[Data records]
###
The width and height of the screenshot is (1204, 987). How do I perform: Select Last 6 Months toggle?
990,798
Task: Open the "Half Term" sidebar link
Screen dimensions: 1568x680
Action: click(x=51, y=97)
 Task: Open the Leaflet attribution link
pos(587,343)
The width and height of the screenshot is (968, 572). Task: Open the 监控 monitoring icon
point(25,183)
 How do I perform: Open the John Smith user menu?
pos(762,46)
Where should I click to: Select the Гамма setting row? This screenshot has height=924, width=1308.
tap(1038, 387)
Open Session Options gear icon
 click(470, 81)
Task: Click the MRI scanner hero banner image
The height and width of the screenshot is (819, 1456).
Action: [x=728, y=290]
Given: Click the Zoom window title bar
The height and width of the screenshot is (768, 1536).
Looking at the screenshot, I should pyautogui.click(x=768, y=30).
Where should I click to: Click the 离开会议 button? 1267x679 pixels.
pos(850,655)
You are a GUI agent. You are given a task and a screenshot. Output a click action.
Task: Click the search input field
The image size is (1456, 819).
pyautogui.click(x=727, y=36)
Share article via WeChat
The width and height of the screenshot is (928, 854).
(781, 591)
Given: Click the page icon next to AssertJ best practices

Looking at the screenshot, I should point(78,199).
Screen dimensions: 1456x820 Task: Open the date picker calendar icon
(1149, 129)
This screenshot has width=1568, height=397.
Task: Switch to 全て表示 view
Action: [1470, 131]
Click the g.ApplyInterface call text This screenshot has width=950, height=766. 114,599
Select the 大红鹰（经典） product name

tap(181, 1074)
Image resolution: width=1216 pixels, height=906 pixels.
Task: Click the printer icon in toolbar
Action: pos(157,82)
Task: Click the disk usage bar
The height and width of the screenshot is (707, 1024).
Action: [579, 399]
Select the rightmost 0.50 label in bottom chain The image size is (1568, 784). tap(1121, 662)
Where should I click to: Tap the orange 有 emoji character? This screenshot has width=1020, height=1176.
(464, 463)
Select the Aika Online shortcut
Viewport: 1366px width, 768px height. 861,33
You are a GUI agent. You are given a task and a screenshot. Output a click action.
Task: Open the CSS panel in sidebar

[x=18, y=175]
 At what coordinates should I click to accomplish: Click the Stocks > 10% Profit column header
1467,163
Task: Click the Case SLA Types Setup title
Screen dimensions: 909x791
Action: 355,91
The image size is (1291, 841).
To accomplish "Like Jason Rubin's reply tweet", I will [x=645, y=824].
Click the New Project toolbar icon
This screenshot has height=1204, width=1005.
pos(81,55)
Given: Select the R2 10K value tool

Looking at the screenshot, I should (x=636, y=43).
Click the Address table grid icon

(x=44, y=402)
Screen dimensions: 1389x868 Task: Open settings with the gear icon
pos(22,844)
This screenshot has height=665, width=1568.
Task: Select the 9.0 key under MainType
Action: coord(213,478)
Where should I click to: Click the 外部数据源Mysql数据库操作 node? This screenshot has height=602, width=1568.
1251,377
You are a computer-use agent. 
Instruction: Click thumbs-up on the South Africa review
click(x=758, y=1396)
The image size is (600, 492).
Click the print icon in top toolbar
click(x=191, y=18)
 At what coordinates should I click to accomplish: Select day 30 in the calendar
###
## Task goal:
One number is the full answer: how many lines of the records include the string "title".

## Worked solution:
2